(Excerpts from a dataset)
* * * * *

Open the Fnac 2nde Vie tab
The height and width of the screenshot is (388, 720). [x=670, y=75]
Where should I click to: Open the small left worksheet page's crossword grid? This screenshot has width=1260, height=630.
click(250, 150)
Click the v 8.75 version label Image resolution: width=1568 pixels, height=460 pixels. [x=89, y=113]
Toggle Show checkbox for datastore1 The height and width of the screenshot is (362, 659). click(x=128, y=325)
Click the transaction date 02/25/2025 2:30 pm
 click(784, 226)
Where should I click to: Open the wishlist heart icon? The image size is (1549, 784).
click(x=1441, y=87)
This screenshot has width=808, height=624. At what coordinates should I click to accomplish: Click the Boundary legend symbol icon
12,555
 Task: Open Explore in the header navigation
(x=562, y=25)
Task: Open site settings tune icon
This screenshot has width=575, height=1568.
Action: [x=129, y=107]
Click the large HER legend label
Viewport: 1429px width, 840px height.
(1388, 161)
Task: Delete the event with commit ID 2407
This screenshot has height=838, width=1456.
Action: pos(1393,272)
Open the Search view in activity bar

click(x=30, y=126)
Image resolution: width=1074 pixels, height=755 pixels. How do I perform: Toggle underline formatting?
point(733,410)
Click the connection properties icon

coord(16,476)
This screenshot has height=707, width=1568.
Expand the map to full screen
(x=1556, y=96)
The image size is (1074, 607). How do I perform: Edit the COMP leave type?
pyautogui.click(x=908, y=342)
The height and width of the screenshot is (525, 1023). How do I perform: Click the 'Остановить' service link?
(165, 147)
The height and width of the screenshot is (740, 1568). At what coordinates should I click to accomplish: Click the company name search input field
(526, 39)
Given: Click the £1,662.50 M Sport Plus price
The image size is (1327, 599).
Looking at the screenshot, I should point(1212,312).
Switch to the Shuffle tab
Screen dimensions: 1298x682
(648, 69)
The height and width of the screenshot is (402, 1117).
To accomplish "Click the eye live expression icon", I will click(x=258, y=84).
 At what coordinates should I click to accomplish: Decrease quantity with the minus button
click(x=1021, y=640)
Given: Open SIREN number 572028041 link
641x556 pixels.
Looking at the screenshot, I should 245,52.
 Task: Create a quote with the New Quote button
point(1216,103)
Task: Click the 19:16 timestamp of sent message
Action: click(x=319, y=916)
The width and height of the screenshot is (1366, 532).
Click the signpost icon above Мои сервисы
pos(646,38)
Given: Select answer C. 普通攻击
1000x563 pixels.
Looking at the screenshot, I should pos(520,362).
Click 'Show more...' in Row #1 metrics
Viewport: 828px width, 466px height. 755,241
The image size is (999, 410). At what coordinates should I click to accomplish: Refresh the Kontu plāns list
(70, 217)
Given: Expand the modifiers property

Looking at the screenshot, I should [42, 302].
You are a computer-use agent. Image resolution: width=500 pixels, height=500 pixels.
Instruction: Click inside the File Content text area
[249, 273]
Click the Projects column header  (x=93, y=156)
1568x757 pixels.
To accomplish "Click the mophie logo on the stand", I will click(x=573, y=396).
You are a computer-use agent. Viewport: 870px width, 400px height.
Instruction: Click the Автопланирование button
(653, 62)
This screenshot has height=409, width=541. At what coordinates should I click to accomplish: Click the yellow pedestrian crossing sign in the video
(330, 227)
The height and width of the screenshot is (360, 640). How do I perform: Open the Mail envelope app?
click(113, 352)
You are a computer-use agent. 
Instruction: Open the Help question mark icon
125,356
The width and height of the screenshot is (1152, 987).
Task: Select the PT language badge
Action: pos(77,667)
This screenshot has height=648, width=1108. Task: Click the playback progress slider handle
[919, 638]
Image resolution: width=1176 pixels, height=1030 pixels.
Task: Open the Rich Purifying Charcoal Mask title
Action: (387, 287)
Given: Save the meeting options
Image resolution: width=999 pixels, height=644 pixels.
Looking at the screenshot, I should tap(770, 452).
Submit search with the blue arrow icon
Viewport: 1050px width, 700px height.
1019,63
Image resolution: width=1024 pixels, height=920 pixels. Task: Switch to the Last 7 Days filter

* * * * *

Look above for the line with "641x556 pixels." and the line with "You are a computer-use agent. Viewport: 870px", and reproduce exactly those two lines plus every line between, nothing more.

**SOLUTION TO THIS TASK:**
641x556 pixels.
Looking at the screenshot, I should 245,52.
 Task: Create a quote with the New Quote button
point(1216,103)
Task: Click the 19:16 timestamp of sent message
Action: click(x=319, y=916)
The width and height of the screenshot is (1366, 532).
Click the signpost icon above Мои сервисы
pos(646,38)
Given: Select answer C. 普通攻击
1000x563 pixels.
Looking at the screenshot, I should pos(520,362).
Click 'Show more...' in Row #1 metrics
Viewport: 828px width, 466px height. 755,241
The image size is (999, 410). At what coordinates should I click to accomplish: Refresh the Kontu plāns list
(70, 217)
Given: Expand the modifiers property

Looking at the screenshot, I should [42, 302].
You are a computer-use agent. Image resolution: width=500 pixels, height=500 pixels.
Instruction: Click inside the File Content text area
[249, 273]
Click the Projects column header  (x=93, y=156)
1568x757 pixels.
To accomplish "Click the mophie logo on the stand", I will click(x=573, y=396).
You are a computer-use agent. Viewport: 870px width, 400px height.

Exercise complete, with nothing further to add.